:: The exercise ::
Give every line of the items below as a JSON list of strings, with one string per line and blank lines left out.

===== Data rows =====

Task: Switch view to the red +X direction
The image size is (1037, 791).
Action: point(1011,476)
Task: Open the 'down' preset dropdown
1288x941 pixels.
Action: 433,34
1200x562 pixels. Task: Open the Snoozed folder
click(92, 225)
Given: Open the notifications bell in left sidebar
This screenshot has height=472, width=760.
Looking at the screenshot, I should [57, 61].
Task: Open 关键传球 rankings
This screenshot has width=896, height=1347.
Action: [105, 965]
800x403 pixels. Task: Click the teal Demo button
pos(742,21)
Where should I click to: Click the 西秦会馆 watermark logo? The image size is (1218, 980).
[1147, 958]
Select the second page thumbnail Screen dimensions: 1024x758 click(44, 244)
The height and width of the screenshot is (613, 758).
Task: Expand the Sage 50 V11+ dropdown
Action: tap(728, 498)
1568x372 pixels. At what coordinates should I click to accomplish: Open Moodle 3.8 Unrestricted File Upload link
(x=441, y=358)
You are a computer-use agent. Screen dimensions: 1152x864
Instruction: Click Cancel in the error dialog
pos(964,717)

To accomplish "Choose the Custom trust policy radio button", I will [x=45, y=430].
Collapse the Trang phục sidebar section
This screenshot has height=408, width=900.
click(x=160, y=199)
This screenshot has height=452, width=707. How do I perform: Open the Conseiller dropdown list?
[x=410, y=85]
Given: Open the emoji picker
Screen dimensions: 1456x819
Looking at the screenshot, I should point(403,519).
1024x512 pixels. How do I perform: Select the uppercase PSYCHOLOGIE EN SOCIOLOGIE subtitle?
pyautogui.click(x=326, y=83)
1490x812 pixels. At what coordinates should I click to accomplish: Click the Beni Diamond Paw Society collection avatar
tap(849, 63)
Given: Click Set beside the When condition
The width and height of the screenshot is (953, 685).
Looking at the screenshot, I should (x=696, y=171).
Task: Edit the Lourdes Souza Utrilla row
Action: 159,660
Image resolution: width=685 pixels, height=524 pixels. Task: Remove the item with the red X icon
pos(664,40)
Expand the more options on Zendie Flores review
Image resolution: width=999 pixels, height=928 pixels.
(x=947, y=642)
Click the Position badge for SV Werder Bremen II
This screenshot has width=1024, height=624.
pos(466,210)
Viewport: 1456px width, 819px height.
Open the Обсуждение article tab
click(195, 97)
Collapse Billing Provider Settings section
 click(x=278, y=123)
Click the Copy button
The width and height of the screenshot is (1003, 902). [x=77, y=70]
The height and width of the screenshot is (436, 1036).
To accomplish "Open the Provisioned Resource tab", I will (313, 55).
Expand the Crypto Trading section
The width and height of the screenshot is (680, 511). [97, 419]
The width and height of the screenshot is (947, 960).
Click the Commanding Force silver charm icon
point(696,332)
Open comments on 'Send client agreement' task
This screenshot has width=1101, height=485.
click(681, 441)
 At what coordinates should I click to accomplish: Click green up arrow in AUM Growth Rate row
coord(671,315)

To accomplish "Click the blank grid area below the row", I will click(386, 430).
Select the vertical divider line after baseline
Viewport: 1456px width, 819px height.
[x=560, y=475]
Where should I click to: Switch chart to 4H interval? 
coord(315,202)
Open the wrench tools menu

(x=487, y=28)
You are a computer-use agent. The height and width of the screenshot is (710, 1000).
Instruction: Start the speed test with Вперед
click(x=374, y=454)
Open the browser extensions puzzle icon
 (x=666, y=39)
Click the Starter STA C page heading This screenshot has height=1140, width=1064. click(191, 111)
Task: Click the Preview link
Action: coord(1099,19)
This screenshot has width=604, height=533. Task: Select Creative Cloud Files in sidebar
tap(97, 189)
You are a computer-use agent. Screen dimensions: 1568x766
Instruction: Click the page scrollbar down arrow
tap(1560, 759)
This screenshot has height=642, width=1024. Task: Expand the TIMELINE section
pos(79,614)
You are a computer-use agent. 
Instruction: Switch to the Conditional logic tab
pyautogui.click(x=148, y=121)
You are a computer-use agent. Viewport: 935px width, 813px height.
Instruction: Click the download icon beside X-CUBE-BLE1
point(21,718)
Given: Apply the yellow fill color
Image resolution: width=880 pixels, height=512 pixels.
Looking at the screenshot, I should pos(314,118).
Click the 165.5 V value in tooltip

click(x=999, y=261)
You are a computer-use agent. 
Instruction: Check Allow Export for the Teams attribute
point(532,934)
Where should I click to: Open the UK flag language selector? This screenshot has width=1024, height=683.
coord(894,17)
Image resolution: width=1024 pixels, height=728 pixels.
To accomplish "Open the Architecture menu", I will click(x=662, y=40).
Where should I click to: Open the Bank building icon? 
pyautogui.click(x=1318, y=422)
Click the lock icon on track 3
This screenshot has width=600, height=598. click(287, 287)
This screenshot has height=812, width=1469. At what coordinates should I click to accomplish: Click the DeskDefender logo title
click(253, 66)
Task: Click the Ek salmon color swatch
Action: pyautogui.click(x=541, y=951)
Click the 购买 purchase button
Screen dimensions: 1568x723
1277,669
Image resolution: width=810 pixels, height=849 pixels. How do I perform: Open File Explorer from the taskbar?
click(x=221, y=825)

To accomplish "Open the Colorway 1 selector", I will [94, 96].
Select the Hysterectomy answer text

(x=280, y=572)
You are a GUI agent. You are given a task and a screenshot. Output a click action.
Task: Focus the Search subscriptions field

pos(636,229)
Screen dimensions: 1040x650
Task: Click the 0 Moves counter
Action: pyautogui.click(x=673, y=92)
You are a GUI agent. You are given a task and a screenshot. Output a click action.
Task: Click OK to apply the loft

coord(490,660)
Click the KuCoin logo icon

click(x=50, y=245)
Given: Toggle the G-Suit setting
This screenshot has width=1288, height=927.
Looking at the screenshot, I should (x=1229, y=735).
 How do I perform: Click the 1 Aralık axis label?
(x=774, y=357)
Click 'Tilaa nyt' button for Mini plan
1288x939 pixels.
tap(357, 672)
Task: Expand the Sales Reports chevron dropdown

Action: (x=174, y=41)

=====

:: The response ::
[
  "Task: Switch view to the red +X direction",
  "The image size is (1037, 791).",
  "Action: point(1011,476)",
  "Task: Open the 'down' preset dropdown",
  "1288x941 pixels.",
  "Action: 433,34",
  "1200x562 pixels. Task: Open the Snoozed folder",
  "click(92, 225)",
  "Given: Open the notifications bell in left sidebar",
  "This screenshot has height=472, width=760.",
  "Looking at the screenshot, I should [57, 61].",
  "Task: Open 关键传球 rankings",
  "This screenshot has width=896, height=1347.",
  "Action: [105, 965]",
  "800x403 pixels. Task: Click the teal Demo button",
  "pos(742,21)",
  "Where should I click to: Click the 西秦会馆 watermark logo? The image size is (1218, 980).",
  "[1147, 958]",
  "Select the second page thumbnail Screen dimensions: 1024x758 click(44, 244)",
  "The height and width of the screenshot is (613, 758).",
  "Task: Expand the Sage 50 V11+ dropdown",
  "Action: tap(728, 498)",
  "1568x372 pixels. At what coordinates should I click to accomplish: Open Moodle 3.8 Unrestricted File Upload link",
  "(x=441, y=358)",
  "You are a computer-use agent. Screen dimensions: 1152x864",
  "Instruction: Click Cancel in the error dialog",
  "pos(964,717)",
  "To accomplish \"Choose the Custom trust policy radio button\", I will [x=45, y=430].",
  "Collapse the Trang phục sidebar section",
  "This screenshot has height=408, width=900.",
  "click(x=160, y=199)",
  "This screenshot has height=452, width=707. How do I perform: Open the Conseiller dropdown list?",
  "[x=410, y=85]",
  "Given: Open the emoji picker",
  "Screen dimensions: 1456x819",
  "Looking at the screenshot, I should point(403,519).",
  "1024x512 pixels. How do I perform: Select the uppercase PSYCHOLOGIE EN SOCIOLOGIE subtitle?",
  "pyautogui.click(x=326, y=83)",
  "1490x812 pixels. At what coordinates should I click to accomplish: Click the Beni Diamond Paw Society collection avatar",
  "tap(849, 63)",
  "Given: Click Set beside the When condition",
  "The width and height of the screenshot is (953, 685).",
  "Looking at the screenshot, I should (x=696, y=171).",
  "Task: Edit the Lourdes Souza Utrilla row",
  "Action: 159,660",
  "Image resolution: width=685 pixels, height=524 pixels. Task: Remove the item with the red X icon",
  "pos(664,40)",
  "Expand the more options on Zendie Flores review",
  "Image resolution: width=999 pixels, height=928 pixels.",
  "(x=947, y=642)",
  "Click the Position badge for SV Werder Bremen II",
  "This screenshot has width=1024, height=624.",
  "pos(466,210)",
  "Viewport: 1456px width, 819px height.",
  "Open the Обсуждение article tab",
  "click(195, 97)",
  "Collapse Billing Provider Settings section",
  " click(x=278, y=123)",
  "Click the Copy button",
  "The width and height of the screenshot is (1003, 902). [x=77, y=70]",
  "The height and width of the screenshot is (436, 1036).",
  "To accomplish \"Open the Provisioned Resource tab\", I will (313, 55).",
  "Expand the Crypto Trading section",
  "The width and height of the screenshot is (680, 511). [97, 419]",
  "The width and height of the screenshot is (947, 960).",
  "Click the Commanding Force silver charm icon",
  "point(696,332)",
  "Open comments on 'Send client agreement' task",
  "This screenshot has width=1101, height=485.",
  "click(681, 441)",
  " At what coordinates should I click to accomplish: Click green up arrow in AUM Growth Rate row",
  "coord(671,315)",
  "To accomplish \"Click the blank grid area below the row\", I will click(386, 430).",
  "Select the vertical divider line after baseline",
  "Viewport: 1456px width, 819px height.",
  "[x=560, y=475]",
  "Where should I click to: Switch chart to 4H interval? ",
  "coord(315,202)",
  "Open the wrench tools menu",
  "(x=487, y=28)",
  "You are a computer-use agent. The height and width of the screenshot is (710, 1000).",
  "Instruction: Start the speed test with Вперед",
  "click(x=374, y=454)",
  "Open the browser extensions puzzle icon",
  " (x=666, y=39)",
  "Click the Starter STA C page heading This screenshot has height=1140, width=1064. click(191, 111)",
  "Task: Click the Preview link",
  "Action: coord(1099,19)",
  "This screenshot has width=604, height=533. Task: Select Creative Cloud Files in sidebar",
  "tap(97, 189)",
  "You are a computer-use agent. Screen dimensions: 1568x766",
  "Instruction: Click the page scrollbar down arrow",
  "tap(1560, 759)",
  "This screenshot has height=642, width=1024. Task: Expand the TIMELINE section",
  "pos(79,614)",
  "You are a computer-use agent. ",
  "Instruction: Switch to the Conditional logic tab",
  "pyautogui.click(x=148, y=121)",
  "You are a computer-use agent. Viewport: 935px width, 813px height.",
  "Instruction: Click the download icon beside X-CUBE-BLE1",
  "point(21,718)",
  "Given: Apply the yellow fill color",
  "Image resolution: width=880 pixels, height=512 pixels.",
  "Looking at the screenshot, I should pos(314,118).",
  "Click the 165.5 V value in tooltip",
  "click(x=999, y=261)",
  "You are a computer-use agent. ",
  "Instruction: Check Allow Export for the Teams attribute",
  "point(532,934)",
  "Where should I click to: Open the UK flag language selector? This screenshot has width=1024, height=683.",
  "coord(894,17)",
  "Image resolution: width=1024 pixels, height=728 pixels.",
  "To accomplish \"Open the Architecture menu\", I will click(x=662, y=40).",
  "Where should I click to: Open the Bank building icon? ",
  "pyautogui.click(x=1318, y=422)",
  "Click the lock icon on track 3",
  "This screenshot has width=600, height=598. click(287, 287)",
  "This screenshot has height=812, width=1469. At what coordinates should I click to accomplish: Click the DeskDefender logo title",
  "click(253, 66)",
  "Task: Click the Ek salmon color swatch",
  "Action: pyautogui.click(x=541, y=951)",
  "Click the 购买 purchase button",
  "Screen dimensions: 1568x723",
  "1277,669",
  "Image resolution: width=810 pixels, height=849 pixels. How do I perform: Open File Explorer from the taskbar?",
  "click(x=221, y=825)",
  "To accomplish \"Open the Colorway 1 selector\", I will [94, 96].",
  "Select the Hysterectomy answer text",
  "(x=280, y=572)",
  "You are a GUI agent. You are given a task and a screenshot. Output a click action.",
  "Task: Focus the Search subscriptions field",
  "pos(636,229)",
  "Screen dimensions: 1040x650",
  "Task: Click the 0 Moves counter",
  "Action: pyautogui.click(x=673, y=92)",
  "You are a GUI agent. You are given a task and a screenshot. Output a click action.",
  "Task: Click OK to apply the loft",
  "coord(490,660)",
  "Click the KuCoin logo icon",
  "click(x=50, y=245)",
  "Given: Toggle the G-Suit setting",
  "This screenshot has width=1288, height=927.",
  "Looking at the screenshot, I should (x=1229, y=735).",
  " How do I perform: Click the 1 Aralık axis label?",
  "(x=774, y=357)",
  "Click 'Tilaa nyt' button for Mini plan",
  "1288x939 pixels.",
  "tap(357, 672)",
  "Task: Expand the Sales Reports chevron dropdown",
  "Action: (x=174, y=41)"
]